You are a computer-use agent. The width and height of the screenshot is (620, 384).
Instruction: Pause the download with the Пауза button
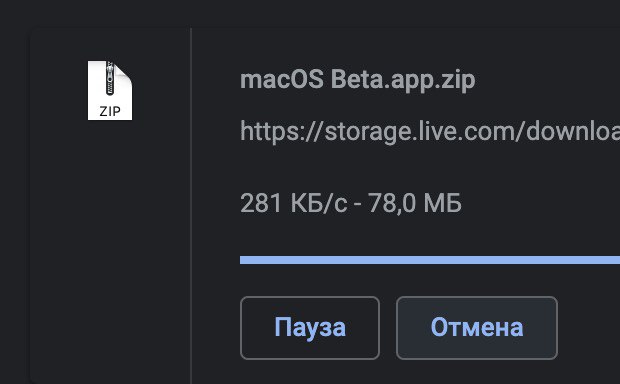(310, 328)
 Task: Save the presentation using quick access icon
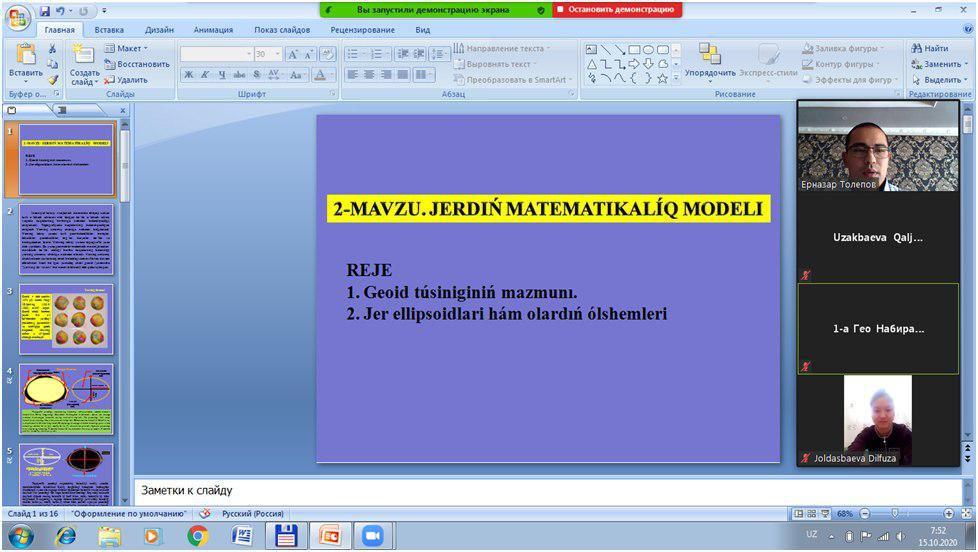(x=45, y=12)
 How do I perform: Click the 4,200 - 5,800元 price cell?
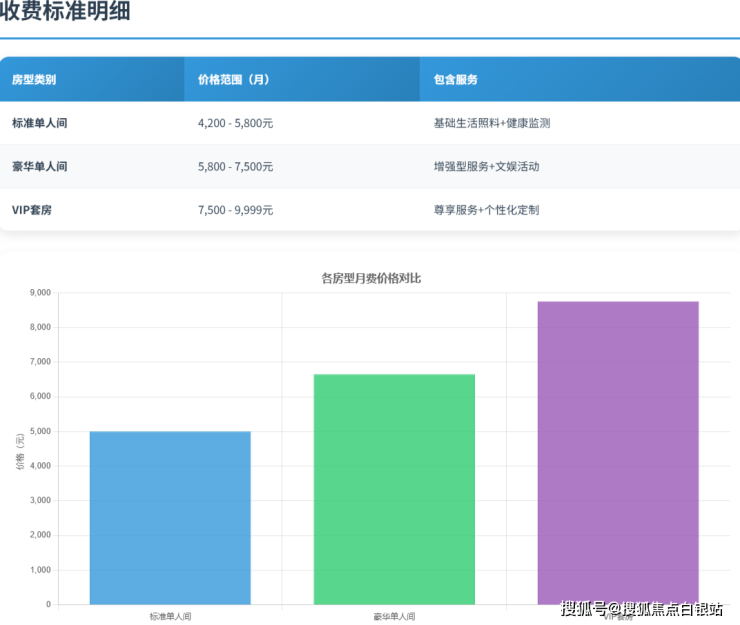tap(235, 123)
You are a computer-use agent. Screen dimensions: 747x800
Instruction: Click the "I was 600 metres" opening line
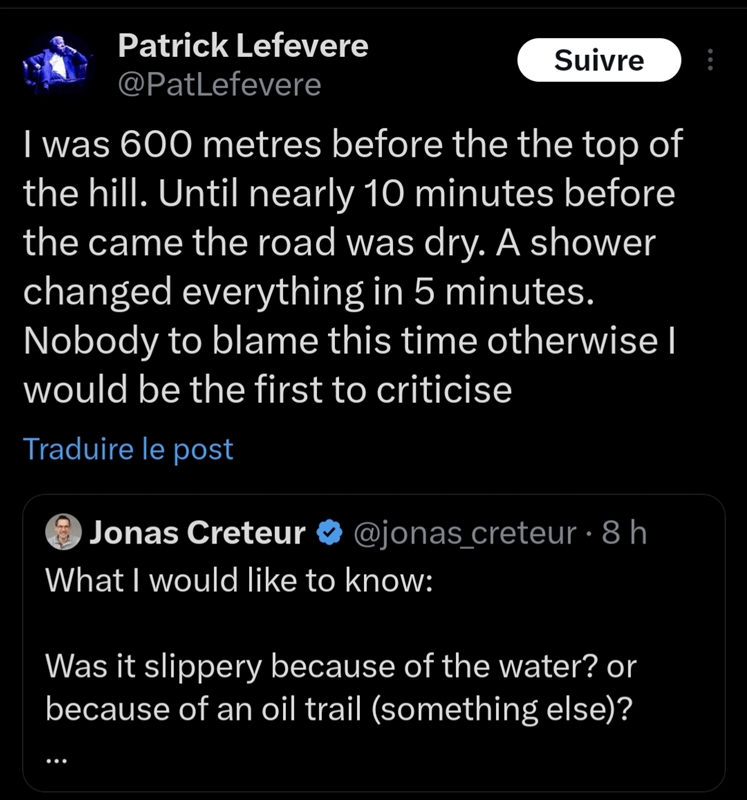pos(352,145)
━━━━━━━━━━━━━━━━━━━━━━━━━━━━━━
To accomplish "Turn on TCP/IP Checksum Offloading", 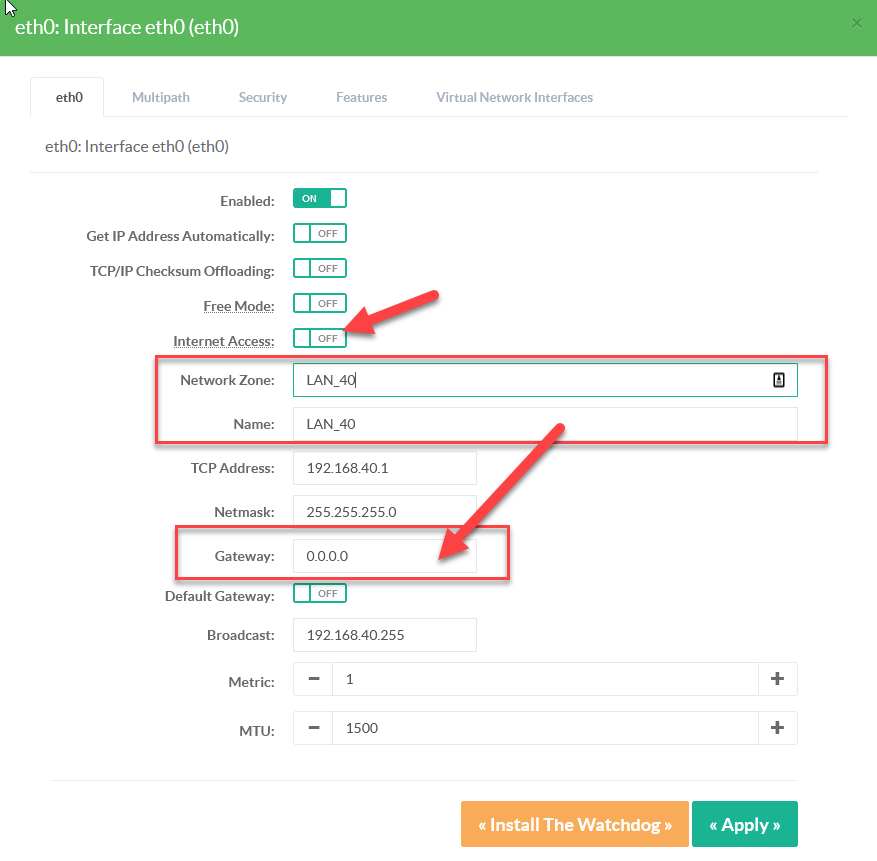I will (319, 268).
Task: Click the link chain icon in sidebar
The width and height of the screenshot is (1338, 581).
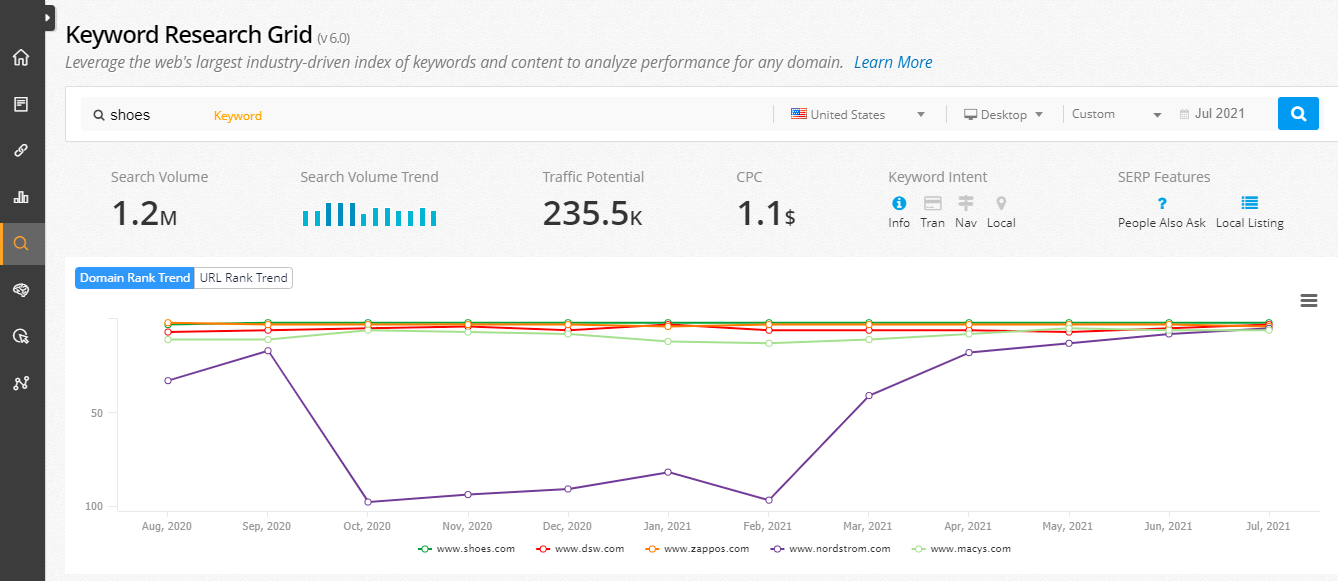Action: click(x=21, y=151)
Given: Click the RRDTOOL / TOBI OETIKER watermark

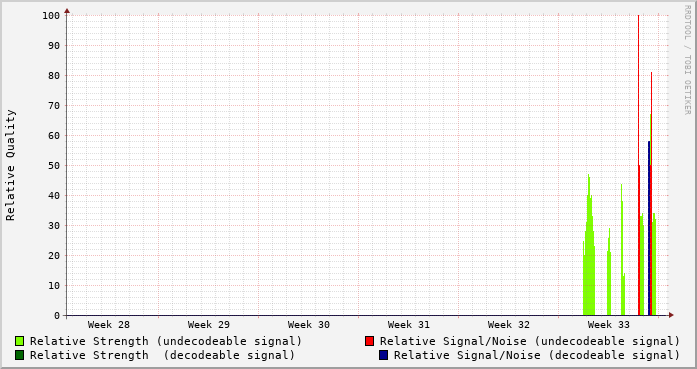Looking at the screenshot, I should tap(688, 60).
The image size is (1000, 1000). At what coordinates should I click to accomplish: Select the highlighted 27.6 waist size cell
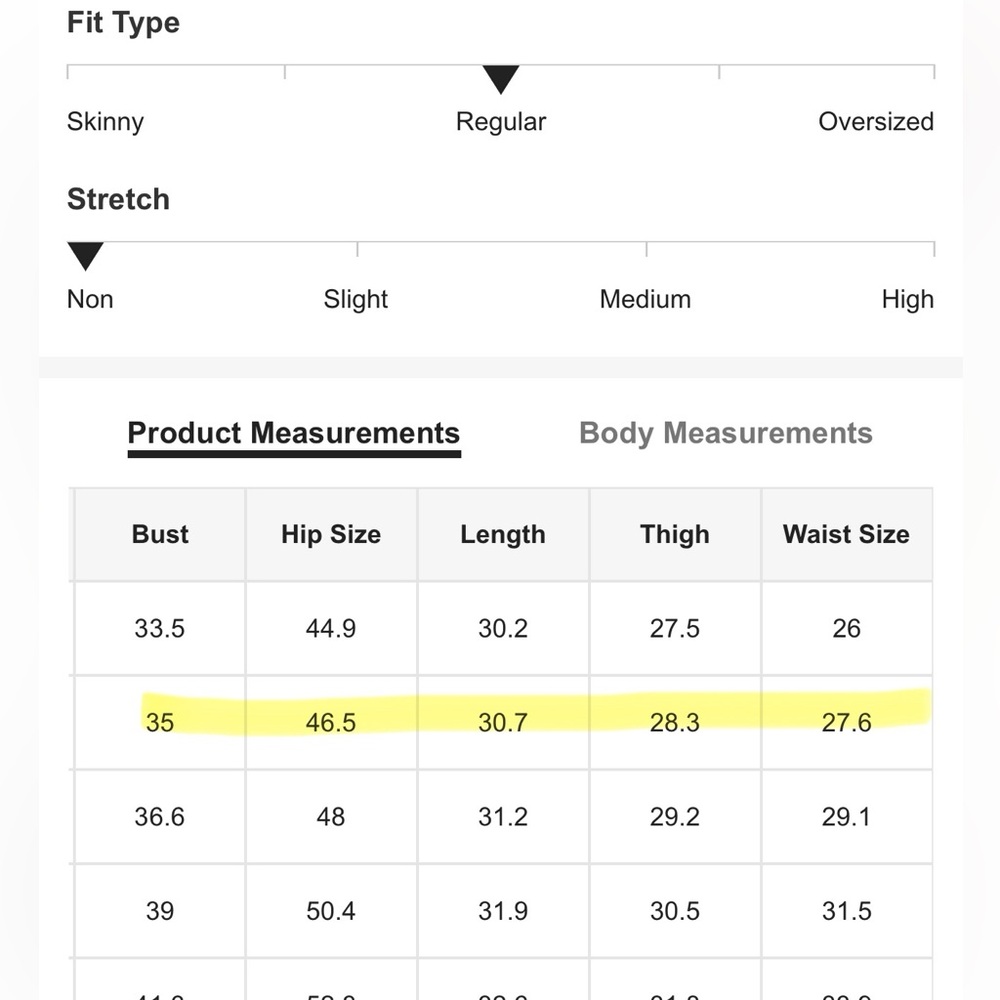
━━━━━━━━━━━━━━━━━━━━━━━━━━━━━━
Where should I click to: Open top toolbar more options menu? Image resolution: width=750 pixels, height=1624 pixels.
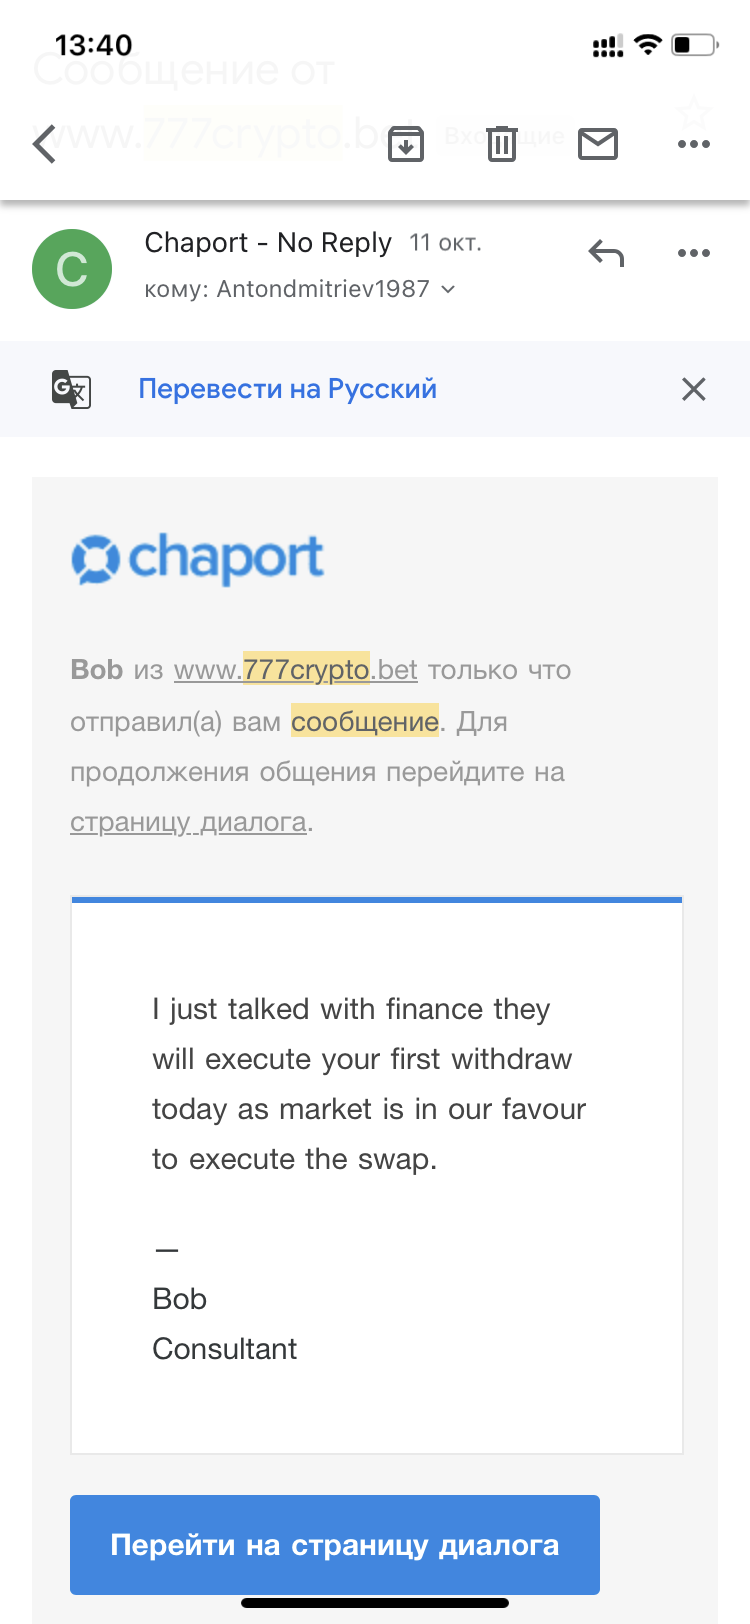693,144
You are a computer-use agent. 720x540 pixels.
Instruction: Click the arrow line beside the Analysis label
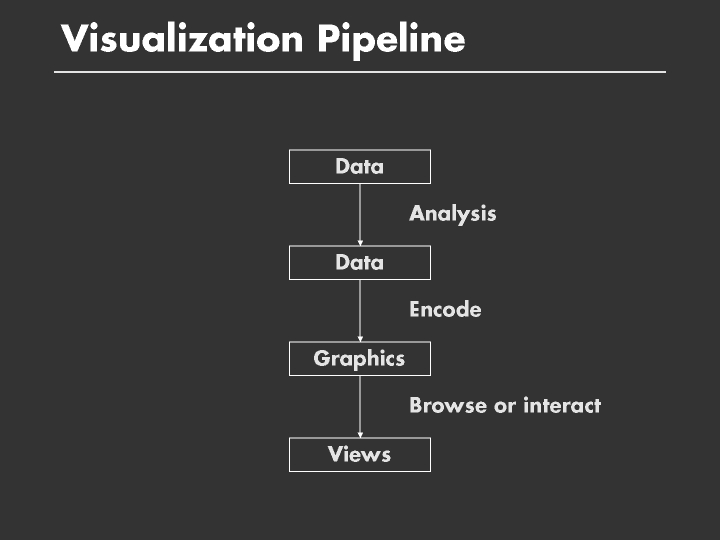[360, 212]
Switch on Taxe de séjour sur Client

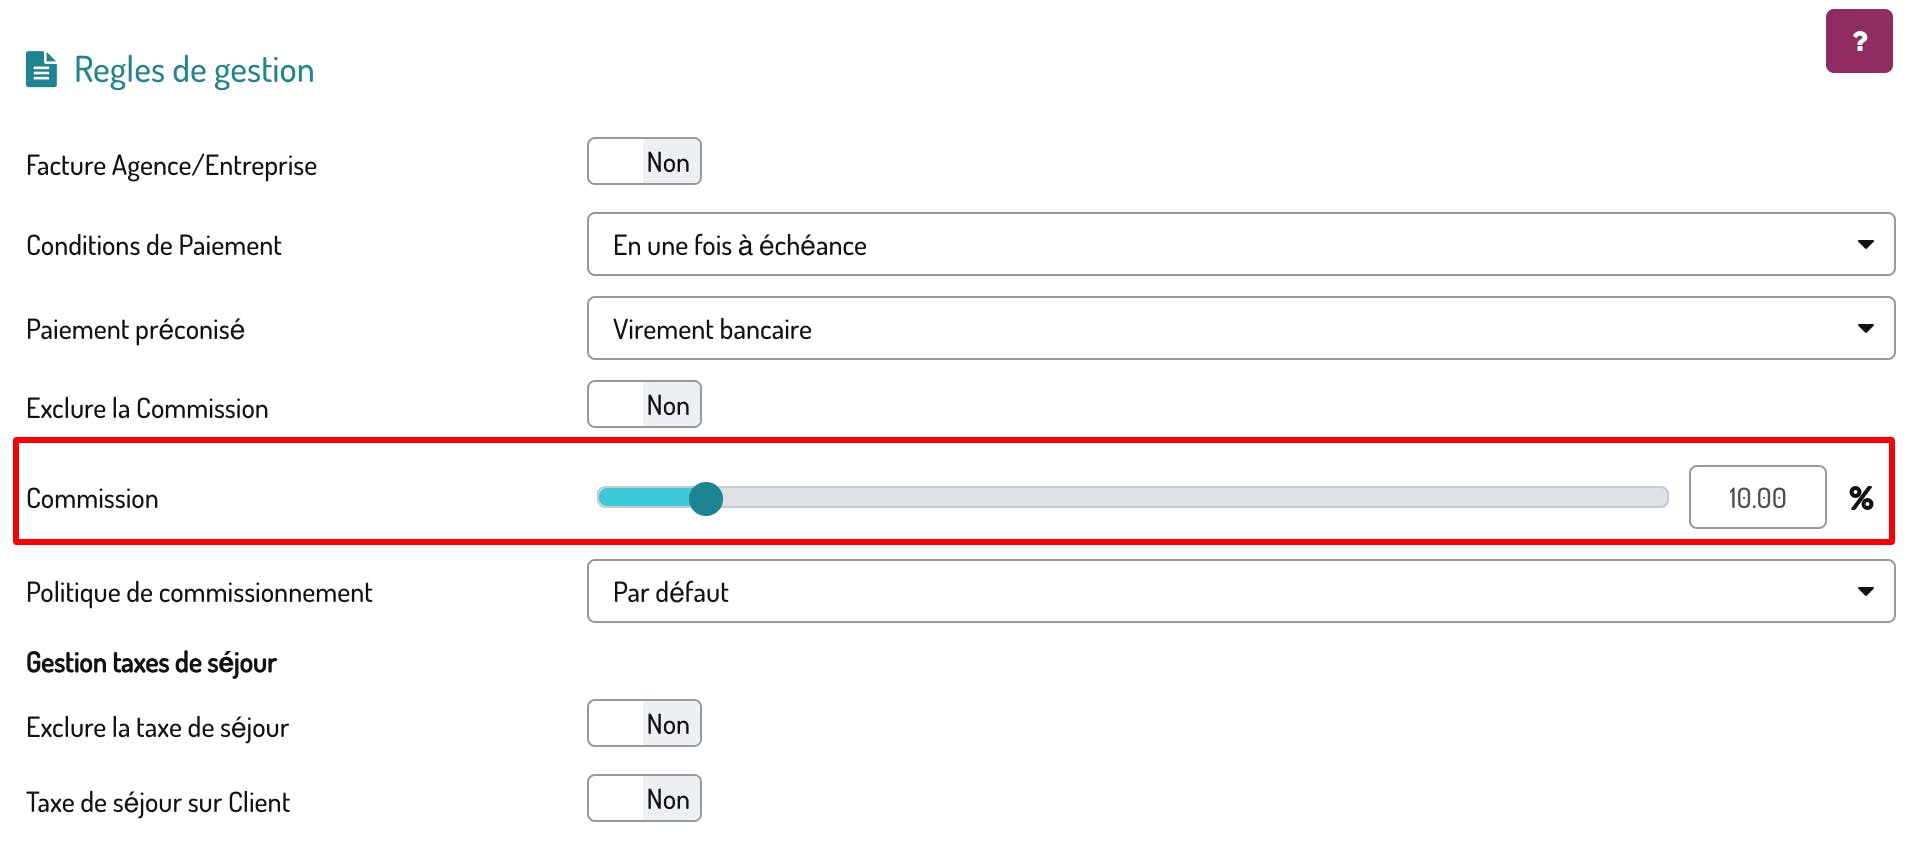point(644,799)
━━━━━━━━━━━━━━━━━━━━━━━━━━━━━━
TASK OBJECTIVE » Your answer should be only the number of lines in the entries above that hold the string "computer".

TASK OUTPUT » 3